## ACTIVITY
The data that follows should be copied out exactly.

## SOURCE DATA
_ _ _ _ _ _ _

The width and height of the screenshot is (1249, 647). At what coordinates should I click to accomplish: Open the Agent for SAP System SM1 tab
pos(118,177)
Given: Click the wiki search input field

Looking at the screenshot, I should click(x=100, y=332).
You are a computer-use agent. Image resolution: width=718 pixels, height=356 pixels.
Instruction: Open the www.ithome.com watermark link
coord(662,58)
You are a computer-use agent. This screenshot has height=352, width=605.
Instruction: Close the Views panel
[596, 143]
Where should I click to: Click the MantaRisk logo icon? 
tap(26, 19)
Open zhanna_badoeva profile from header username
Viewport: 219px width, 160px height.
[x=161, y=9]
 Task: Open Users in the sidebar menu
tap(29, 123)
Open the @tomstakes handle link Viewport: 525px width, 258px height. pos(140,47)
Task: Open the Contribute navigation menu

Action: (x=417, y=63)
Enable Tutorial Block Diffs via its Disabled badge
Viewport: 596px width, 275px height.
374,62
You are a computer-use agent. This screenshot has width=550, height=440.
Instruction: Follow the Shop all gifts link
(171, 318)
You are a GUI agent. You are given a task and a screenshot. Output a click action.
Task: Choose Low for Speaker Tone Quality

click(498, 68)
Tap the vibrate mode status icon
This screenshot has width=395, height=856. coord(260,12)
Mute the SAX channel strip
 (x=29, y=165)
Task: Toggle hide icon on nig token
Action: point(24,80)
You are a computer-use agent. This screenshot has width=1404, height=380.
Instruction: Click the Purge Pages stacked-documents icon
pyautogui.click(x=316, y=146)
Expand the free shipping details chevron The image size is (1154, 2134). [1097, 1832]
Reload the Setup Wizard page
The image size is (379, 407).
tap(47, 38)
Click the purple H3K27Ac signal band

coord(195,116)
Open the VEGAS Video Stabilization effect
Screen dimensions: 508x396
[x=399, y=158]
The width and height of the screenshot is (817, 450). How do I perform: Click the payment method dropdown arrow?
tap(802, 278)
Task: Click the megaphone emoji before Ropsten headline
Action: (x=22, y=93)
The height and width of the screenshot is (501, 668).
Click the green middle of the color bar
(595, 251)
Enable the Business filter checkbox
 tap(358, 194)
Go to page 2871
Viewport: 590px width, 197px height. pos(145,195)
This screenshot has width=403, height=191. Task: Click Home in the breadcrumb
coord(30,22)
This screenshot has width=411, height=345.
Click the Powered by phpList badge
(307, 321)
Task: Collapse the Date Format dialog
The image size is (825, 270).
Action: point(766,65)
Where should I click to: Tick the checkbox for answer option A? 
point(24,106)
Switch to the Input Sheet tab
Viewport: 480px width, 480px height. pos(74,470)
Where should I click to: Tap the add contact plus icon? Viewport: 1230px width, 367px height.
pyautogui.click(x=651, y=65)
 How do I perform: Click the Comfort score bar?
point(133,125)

_ _ _ _ _ _ _

## RESULT
The width and height of the screenshot is (1249, 647). At what coordinates should I click to accomplish: Open the Agent for SAP System SM1 tab
pos(118,177)
Given: Click the wiki search input field

Looking at the screenshot, I should click(x=100, y=332).
You are a computer-use agent. Image resolution: width=718 pixels, height=356 pixels.
Instruction: Open the www.ithome.com watermark link
coord(662,58)
You are a computer-use agent. This screenshot has height=352, width=605.
Instruction: Close the Views panel
[596, 143]
Where should I click to: Click the MantaRisk logo icon? 
tap(26, 19)
Open zhanna_badoeva profile from header username
Viewport: 219px width, 160px height.
[x=161, y=9]
 Task: Open Users in the sidebar menu
tap(29, 123)
Open the @tomstakes handle link Viewport: 525px width, 258px height. pos(140,47)
Task: Open the Contribute navigation menu

Action: (x=417, y=63)
Enable Tutorial Block Diffs via its Disabled badge
Viewport: 596px width, 275px height.
374,62
You are a computer-use agent. This screenshot has width=550, height=440.
Instruction: Follow the Shop all gifts link
(171, 318)
You are a GUI agent. You are given a task and a screenshot. Output a click action.
Task: Choose Low for Speaker Tone Quality

click(498, 68)
Tap the vibrate mode status icon
This screenshot has width=395, height=856. coord(260,12)
Mute the SAX channel strip
 (x=29, y=165)
Task: Toggle hide icon on nig token
Action: point(24,80)
You are a computer-use agent. This screenshot has width=1404, height=380.
Instruction: Click the Purge Pages stacked-documents icon
pyautogui.click(x=316, y=146)
Expand the free shipping details chevron The image size is (1154, 2134). [1097, 1832]
Reload the Setup Wizard page
The image size is (379, 407).
tap(47, 38)
Click the purple H3K27Ac signal band

coord(195,116)
Open the VEGAS Video Stabilization effect
Screen dimensions: 508x396
[x=399, y=158]
The width and height of the screenshot is (817, 450). How do I perform: Click the payment method dropdown arrow?
tap(802, 278)
Task: Click the megaphone emoji before Ropsten headline
Action: (x=22, y=93)
The height and width of the screenshot is (501, 668).
Click the green middle of the color bar
(595, 251)
Enable the Business filter checkbox
 tap(358, 194)
Go to page 2871
Viewport: 590px width, 197px height. pos(145,195)
This screenshot has width=403, height=191. Task: Click Home in the breadcrumb
coord(30,22)
This screenshot has width=411, height=345.
Click the Powered by phpList badge
(307, 321)
Task: Collapse the Date Format dialog
The image size is (825, 270).
Action: point(766,65)
Where should I click to: Tick the checkbox for answer option A? 
point(24,106)
Switch to the Input Sheet tab
Viewport: 480px width, 480px height. pos(74,470)
Where should I click to: Tap the add contact plus icon? Viewport: 1230px width, 367px height.
pyautogui.click(x=651, y=65)
 How do I perform: Click the Comfort score bar?
point(133,125)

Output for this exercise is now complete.